**EXERCISE PROMPT**
Nothing may differ between your reply and the listing that follows.

**MATERIAL FOR THIS EXERCISE**
::::::::

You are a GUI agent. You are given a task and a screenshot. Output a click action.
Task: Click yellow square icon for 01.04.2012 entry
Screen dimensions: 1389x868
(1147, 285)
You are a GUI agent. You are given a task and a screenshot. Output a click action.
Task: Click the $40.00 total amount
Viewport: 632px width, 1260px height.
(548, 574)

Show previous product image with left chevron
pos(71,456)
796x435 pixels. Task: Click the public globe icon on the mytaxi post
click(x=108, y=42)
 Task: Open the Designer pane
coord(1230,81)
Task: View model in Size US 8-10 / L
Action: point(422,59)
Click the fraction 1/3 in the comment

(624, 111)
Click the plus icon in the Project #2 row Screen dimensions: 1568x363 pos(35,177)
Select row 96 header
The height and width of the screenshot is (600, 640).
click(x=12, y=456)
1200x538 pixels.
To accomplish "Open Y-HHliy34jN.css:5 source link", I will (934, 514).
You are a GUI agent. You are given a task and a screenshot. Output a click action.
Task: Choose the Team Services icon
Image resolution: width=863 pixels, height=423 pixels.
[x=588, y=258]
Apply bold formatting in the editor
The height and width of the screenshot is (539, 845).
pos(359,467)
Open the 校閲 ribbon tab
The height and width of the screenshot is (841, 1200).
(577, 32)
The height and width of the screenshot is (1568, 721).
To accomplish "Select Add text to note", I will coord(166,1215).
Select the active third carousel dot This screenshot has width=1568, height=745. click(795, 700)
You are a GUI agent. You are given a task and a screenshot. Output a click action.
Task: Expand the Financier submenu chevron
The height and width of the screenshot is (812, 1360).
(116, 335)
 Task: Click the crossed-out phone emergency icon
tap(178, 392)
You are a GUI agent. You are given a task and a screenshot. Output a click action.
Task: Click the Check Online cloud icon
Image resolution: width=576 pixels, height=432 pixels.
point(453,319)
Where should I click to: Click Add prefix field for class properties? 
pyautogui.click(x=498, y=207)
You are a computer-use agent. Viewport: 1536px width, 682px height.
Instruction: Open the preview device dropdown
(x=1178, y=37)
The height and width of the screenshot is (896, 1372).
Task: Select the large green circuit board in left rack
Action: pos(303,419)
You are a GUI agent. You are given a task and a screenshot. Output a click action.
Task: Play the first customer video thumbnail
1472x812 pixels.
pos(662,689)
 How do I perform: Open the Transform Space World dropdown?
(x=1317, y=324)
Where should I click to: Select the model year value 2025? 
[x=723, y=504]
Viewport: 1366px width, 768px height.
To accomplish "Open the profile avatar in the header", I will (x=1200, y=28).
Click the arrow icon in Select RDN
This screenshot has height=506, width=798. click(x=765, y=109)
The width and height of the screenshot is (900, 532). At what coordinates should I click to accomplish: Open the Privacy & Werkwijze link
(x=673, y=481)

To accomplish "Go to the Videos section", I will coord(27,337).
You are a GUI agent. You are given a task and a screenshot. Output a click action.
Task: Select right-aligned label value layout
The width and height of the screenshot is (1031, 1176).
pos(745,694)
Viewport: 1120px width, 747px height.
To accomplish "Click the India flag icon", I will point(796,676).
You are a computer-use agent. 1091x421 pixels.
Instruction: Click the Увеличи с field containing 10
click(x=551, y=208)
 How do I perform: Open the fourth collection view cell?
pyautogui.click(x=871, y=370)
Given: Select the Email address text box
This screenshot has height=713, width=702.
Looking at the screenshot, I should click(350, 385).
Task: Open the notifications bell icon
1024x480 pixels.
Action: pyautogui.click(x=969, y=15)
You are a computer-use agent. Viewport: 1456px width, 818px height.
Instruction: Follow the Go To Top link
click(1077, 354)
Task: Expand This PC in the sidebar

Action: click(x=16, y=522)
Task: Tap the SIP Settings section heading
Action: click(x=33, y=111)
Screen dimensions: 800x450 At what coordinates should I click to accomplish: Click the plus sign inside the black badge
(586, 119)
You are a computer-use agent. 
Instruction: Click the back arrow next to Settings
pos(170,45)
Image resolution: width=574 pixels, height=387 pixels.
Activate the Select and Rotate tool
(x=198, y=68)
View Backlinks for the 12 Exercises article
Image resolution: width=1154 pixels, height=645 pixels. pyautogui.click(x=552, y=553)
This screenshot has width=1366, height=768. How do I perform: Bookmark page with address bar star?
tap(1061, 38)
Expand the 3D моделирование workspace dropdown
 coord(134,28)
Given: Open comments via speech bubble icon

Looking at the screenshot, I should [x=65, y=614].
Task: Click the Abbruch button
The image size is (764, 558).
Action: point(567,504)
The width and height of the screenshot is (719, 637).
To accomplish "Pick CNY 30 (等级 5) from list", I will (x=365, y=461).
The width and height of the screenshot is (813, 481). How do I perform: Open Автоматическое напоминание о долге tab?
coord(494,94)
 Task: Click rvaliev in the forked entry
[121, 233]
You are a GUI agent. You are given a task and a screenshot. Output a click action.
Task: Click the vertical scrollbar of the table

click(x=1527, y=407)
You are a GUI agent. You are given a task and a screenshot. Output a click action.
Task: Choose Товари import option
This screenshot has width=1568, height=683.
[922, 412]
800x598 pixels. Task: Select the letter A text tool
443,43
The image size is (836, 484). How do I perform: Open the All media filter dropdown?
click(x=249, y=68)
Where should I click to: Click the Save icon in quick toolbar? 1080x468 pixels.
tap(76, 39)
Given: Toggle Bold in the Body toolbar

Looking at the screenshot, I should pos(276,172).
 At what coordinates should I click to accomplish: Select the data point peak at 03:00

::::::::

**ANSWER SPACE**
You are a GUI agent. You are given a task and a screenshot. Output a click action.
Task: Click yellow square icon for 01.04.2012 entry
Screen dimensions: 1389x868
(1147, 285)
You are a GUI agent. You are given a task and a screenshot. Output a click action.
Task: Click the $40.00 total amount
Viewport: 632px width, 1260px height.
(548, 574)

Show previous product image with left chevron
pos(71,456)
796x435 pixels. Task: Click the public globe icon on the mytaxi post
click(x=108, y=42)
 Task: Open the Designer pane
coord(1230,81)
Task: View model in Size US 8-10 / L
Action: point(422,59)
Click the fraction 1/3 in the comment

(624, 111)
Click the plus icon in the Project #2 row Screen dimensions: 1568x363 pos(35,177)
Select row 96 header
The height and width of the screenshot is (600, 640).
click(x=12, y=456)
1200x538 pixels.
To accomplish "Open Y-HHliy34jN.css:5 source link", I will (934, 514).
You are a GUI agent. You are given a task and a screenshot. Output a click action.
Task: Choose the Team Services icon
Image resolution: width=863 pixels, height=423 pixels.
[x=588, y=258]
Apply bold formatting in the editor
The height and width of the screenshot is (539, 845).
pos(359,467)
Open the 校閲 ribbon tab
The height and width of the screenshot is (841, 1200).
(577, 32)
The height and width of the screenshot is (1568, 721).
To accomplish "Select Add text to note", I will coord(166,1215).
Select the active third carousel dot This screenshot has width=1568, height=745. click(795, 700)
You are a GUI agent. You are given a task and a screenshot. Output a click action.
Task: Expand the Financier submenu chevron
The height and width of the screenshot is (812, 1360).
(116, 335)
 Task: Click the crossed-out phone emergency icon
tap(178, 392)
You are a GUI agent. You are given a task and a screenshot. Output a click action.
Task: Click the Check Online cloud icon
Image resolution: width=576 pixels, height=432 pixels.
point(453,319)
Where should I click to: Click Add prefix field for class properties? 
pyautogui.click(x=498, y=207)
You are a computer-use agent. Viewport: 1536px width, 682px height.
Instruction: Open the preview device dropdown
(x=1178, y=37)
The height and width of the screenshot is (896, 1372).
Task: Select the large green circuit board in left rack
Action: pos(303,419)
You are a GUI agent. You are given a task and a screenshot. Output a click action.
Task: Play the first customer video thumbnail
1472x812 pixels.
pos(662,689)
 How do I perform: Open the Transform Space World dropdown?
(x=1317, y=324)
Where should I click to: Select the model year value 2025? 
[x=723, y=504]
Viewport: 1366px width, 768px height.
To accomplish "Open the profile avatar in the header", I will (x=1200, y=28).
Click the arrow icon in Select RDN
This screenshot has height=506, width=798. click(x=765, y=109)
The width and height of the screenshot is (900, 532). At what coordinates should I click to accomplish: Open the Privacy & Werkwijze link
(x=673, y=481)

To accomplish "Go to the Videos section", I will coord(27,337).
You are a GUI agent. You are given a task and a screenshot. Output a click action.
Task: Select right-aligned label value layout
The width and height of the screenshot is (1031, 1176).
pos(745,694)
Viewport: 1120px width, 747px height.
To accomplish "Click the India flag icon", I will point(796,676).
You are a computer-use agent. 1091x421 pixels.
Instruction: Click the Увеличи с field containing 10
click(x=551, y=208)
 How do I perform: Open the fourth collection view cell?
pyautogui.click(x=871, y=370)
Given: Select the Email address text box
This screenshot has height=713, width=702.
Looking at the screenshot, I should click(350, 385).
Task: Open the notifications bell icon
1024x480 pixels.
Action: pyautogui.click(x=969, y=15)
You are a computer-use agent. Viewport: 1456px width, 818px height.
Instruction: Follow the Go To Top link
click(1077, 354)
Task: Expand This PC in the sidebar

Action: click(x=16, y=522)
Task: Tap the SIP Settings section heading
Action: click(x=33, y=111)
Screen dimensions: 800x450 At what coordinates should I click to accomplish: Click the plus sign inside the black badge
(586, 119)
You are a computer-use agent. 
Instruction: Click the back arrow next to Settings
pos(170,45)
Image resolution: width=574 pixels, height=387 pixels.
Activate the Select and Rotate tool
(x=198, y=68)
View Backlinks for the 12 Exercises article
Image resolution: width=1154 pixels, height=645 pixels. pyautogui.click(x=552, y=553)
This screenshot has width=1366, height=768. How do I perform: Bookmark page with address bar star?
tap(1061, 38)
Expand the 3D моделирование workspace dropdown
 coord(134,28)
Given: Open comments via speech bubble icon

Looking at the screenshot, I should [x=65, y=614].
Task: Click the Abbruch button
The image size is (764, 558).
Action: point(567,504)
The width and height of the screenshot is (719, 637).
To accomplish "Pick CNY 30 (等级 5) from list", I will (x=365, y=461).
The width and height of the screenshot is (813, 481). How do I perform: Open Автоматическое напоминание о долге tab?
coord(494,94)
 Task: Click rvaliev in the forked entry
[121, 233]
You are a GUI agent. You are given a task and a screenshot. Output a click action.
Task: Click the vertical scrollbar of the table

click(x=1527, y=407)
You are a GUI agent. You are given a task and a screenshot. Output a click action.
Task: Choose Товари import option
This screenshot has width=1568, height=683.
[922, 412]
800x598 pixels. Task: Select the letter A text tool
443,43
The image size is (836, 484). How do I perform: Open the All media filter dropdown?
click(x=249, y=68)
Where should I click to: Click the Save icon in quick toolbar? 1080x468 pixels.
tap(76, 39)
Given: Toggle Bold in the Body toolbar

Looking at the screenshot, I should pos(276,172).
 At what coordinates should I click to accomplish: Select the data point peak at 03:00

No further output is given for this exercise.